E di oggi, di sogno americano infranto, di razzismo e di differenze sembra parlare anche il bellissimo romanzo di La ferrovia sotterranea di Whitehead, ambientato nell’America schiavista di metà Ottocento, su cui scrivono Cristina Iuli e Stefano Moretti: “Curiosamente, un altro libro di Whitehead (Apex nasconde il dolore) ruotava intorno a una città che deve cambiare nome, una città fondata da ex schiavi, dove bianchi e neri cercano di creare una nuova identità comune. Con questo ultimo libro, che ha vinto i due più importanti premi americani, il Pulitzer e il National Book Award, Colson Whitehead è andato all’origine di quella ferita, guardando dritto negli occhi un’onta che nessun ‘Apex’ può lenire o nascondere: il razzismo, che con tutte le sue svariate, infide incarnazioni, ancora affligge la nostra epoca. Dopo sette libri, tutti tradotti in italiano, e diversi anni di studio e preparazione, Whitehead ha deciso di fronteggiare la pagina più scura della storia del proprio paese regalandoci un romanzo potente”.

· · · · · · ·

→ **CONSEGNA**
Prosegua il brano riportato sopra sul romanzo La ferrovia sotterranea di Colson Whitehead, riprendendolo dopo l'ultima frase. Il materiale che segue è indipendente dall'estratto.

→ **MATERIALE FORNITO**
· · · · · · ·

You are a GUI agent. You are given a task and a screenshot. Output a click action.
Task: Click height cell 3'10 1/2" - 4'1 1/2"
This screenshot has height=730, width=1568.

· · · · · · ·

→ **SVOLGIMENTO**
Nella stessa direzione sembra illuminante la vicenda di Sonia Sotomayor, primo giudice ispanico –per di più donna – nella storia della Corte suprema federale statunitense che ha scritto un’interessante autobiografia recensita su questo numero da Elisabetta Grande: “Per quanto l’autobiografia della Sotomayor possa sembrare veicolare il messaggio ottimista che nella land of opportunity con un pizzico di fortuna, molta capacità e tanta buona volontà qualsiasi meta è in fondo raggiungibile, la cruda verità è che le condizioni socio-politiche che ne hanno sostenuto l’ascesa alla più alta carica giudiziaria del paese sono state assolutamente eccezionali e sono oggi inesistenti. La seconda amara constatazione del lettore di questa avvincente biografia (che tuttavia pecca per la traduzione approssimativa dei termini giuridici) è la scoperta che anche in circostanze di estremo favore, come quelle che circondano la bella avventura dell’autrice, i costi per raggiungere l’olimpo della professione forense sono altissimi. E ciò in termini tanto strettamente personali quanto politici”.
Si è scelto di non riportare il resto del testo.